Individual prosthetic component selection can be tricky, especially when faced with reduced fee schedules, lengthy administrative requirements, and patients with widely varying sizes and shapes. In recent years we have seen an increase in patients who are exceeding the maximum weight for most typical prosthetic componentry and sockets.
We work hard to provide excellent, patient-centered prosthetic care, meeting every patient’s unique clinical needs—even when those needs demand more expensive materials. For heavier patients, durable titanium and other heavy-duty components are not a luxury; they are essential to long-term mobility, safety, and comfort. Yet reimbursement schedules have not kept pace with modern component costs, creating gaps that challenge providers who are committed to doing what’s right for patients.
Our clinic, like many others, has been grappling with this gap. For guidance, we turned to colleagues across the profession and were encouraged to hear that some providers had successfully billed heavy-duty components under L-5999 (lower extremity prosthesis, not otherwise specified) and later won redeterminations with cost comparisons. We asked our regional Medicare representative for clarification only to be advised that billing this way was inappropriate. The absence of a clear explanation, especially in light of peers’ successful appeals, highlights the inconsistency and confusion surrounding current reimbursement options.
We see this as an opportunity to advocate for clarity and fairness. The former L-5995 code once served this exact purpose, but it has been retired for years. Reinstating L-5995 (or creating two comparable codes: one for socket costs and one for alignable system costs) at fee levels reflecting current material costs would resolve ambiguity for providers and ensure that patients of all sizes receive prostheses designed for their real-world demands. On average, we are seeing a cost increase of 53.9 percent for socket fabrication, as well as a cost increase of 63.08 percent for alignable system componentry.

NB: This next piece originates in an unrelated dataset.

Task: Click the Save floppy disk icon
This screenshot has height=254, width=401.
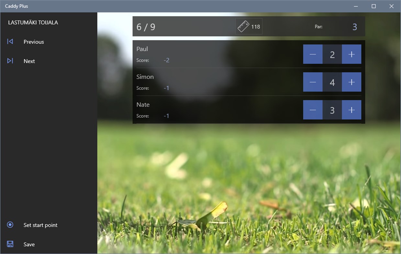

This is not simply a financial issue. When reimbursement falls short, clinics may be forced to absorb costs or risk compromising component choices—decisions that could affect a patient’s safety, gait, or long-term mobility. Ensuring equitable reimbursement protects patient outcomes, provider sustainability, and payer integrity.
We want to engage constructively with industry partners, payers, and regulators. This platform offers an opportunity to highlight the challenge and to solicit informed and different suggestions. We ask that you contact us with any helpful information. Specifically, we are seeking information on the following:
- Industry insight: Are there advocacy efforts already underway to modernize or reinstate heavy-duty component codes? What do your facility’s cost comparisons look like?
- Coding application guidance: How was the previous cost of L-5995 calculated, so that we may replicate the application format?
- Networking support: Are there key contacts within CMS, professional associations, or supplier networks you recommend we consult to build a credible coalition for change?
We believe the O&P profession takes a step forward when it shares knowledge and works collaboratively. By recognizing this reimbursement gap and by inviting comments into the conversation, we can help form a level playing field for the future for our patients.
On behalf of the Optimus team, thank you for considering this topic. We look forward to collaborating with the broader community to advance a solution that aligns clinical excellence with responsible reimbursement.